The plant currently produces liquid detergent, dishwashing liquid, and multi-purpose cleaners, with powder variants in the pipeline. Prices are deliberately set low to compete with imported brands that dominate supermarket shelves. “Quality doesn’t have to be expensive,” Gerrew insists. Early customers agree; local shops report brisk sales and repeat orders within weeks of launch.
For Gerrew, Sutura is personal. “Many Gambians in the diaspora talk about investing back home, but few leap. I’m showing it can be done.” His journey challenges the narrative that returning professionals must limit themselves to real estate or remittances. Instead, he is building a manufacturing business that creates jobs and keeps money circulating locally.
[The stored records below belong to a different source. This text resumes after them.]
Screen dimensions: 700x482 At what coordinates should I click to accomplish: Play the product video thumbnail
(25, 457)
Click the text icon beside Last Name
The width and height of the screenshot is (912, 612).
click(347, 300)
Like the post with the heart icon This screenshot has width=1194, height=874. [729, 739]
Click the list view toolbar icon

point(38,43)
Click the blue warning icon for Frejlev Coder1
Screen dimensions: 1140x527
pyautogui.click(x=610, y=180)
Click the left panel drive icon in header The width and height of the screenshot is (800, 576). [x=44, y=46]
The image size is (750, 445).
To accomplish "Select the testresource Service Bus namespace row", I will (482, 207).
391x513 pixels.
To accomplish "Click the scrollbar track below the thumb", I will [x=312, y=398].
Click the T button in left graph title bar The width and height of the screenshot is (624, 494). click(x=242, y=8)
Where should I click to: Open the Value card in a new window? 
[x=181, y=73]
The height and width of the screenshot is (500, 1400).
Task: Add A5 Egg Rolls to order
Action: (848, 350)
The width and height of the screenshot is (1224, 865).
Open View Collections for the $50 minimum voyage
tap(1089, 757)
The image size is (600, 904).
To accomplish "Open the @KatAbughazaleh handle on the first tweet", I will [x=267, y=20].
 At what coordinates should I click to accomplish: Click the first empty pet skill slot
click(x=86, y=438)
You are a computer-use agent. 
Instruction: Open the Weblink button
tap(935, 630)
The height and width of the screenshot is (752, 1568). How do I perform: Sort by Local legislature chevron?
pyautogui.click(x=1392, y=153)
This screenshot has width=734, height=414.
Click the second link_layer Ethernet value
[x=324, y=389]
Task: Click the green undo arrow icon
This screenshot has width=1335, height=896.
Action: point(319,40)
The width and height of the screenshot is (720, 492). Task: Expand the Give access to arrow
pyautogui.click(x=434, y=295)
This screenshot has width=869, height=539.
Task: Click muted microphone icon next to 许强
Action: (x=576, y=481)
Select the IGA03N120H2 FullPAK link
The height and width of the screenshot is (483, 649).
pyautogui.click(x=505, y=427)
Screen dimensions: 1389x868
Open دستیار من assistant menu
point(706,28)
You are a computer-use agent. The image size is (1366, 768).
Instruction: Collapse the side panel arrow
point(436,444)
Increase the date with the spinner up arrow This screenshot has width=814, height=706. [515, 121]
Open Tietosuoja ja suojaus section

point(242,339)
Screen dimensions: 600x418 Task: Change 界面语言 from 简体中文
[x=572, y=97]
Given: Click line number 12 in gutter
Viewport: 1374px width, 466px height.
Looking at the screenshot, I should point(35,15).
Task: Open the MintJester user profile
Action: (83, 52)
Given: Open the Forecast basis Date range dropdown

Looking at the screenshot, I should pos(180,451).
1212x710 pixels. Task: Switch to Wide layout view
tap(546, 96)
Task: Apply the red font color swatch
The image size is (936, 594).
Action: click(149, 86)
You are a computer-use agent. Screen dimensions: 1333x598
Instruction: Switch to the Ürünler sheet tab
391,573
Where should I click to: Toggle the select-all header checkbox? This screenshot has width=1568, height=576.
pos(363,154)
The entrepreneur is quick to credit his Spanish experience for teaching him supply-chain discipline and branding. Yet he is equally proud that every raw material, except specialised chemicals, is now sourced within The Gambia. “We’re proving we can produce at international standards right here,” he says.

As Sutura rolls out to more regions, Ebrima Gerrew’s story is resonating far beyond Baja Kunda. Young Gambians abroad are messaging him daily, asking how they can invest meaningfully at home too.
In a country hungry for home-grown success stories, Gerrew’s quiet revolution in a bottle is making plenty of noise. With expansion plans already underway, one thing is clear: the boy who left The Gambia twenty years ago has returned not just to do business, but to help wash away doubts about what the diaspora can achieve when it comes home.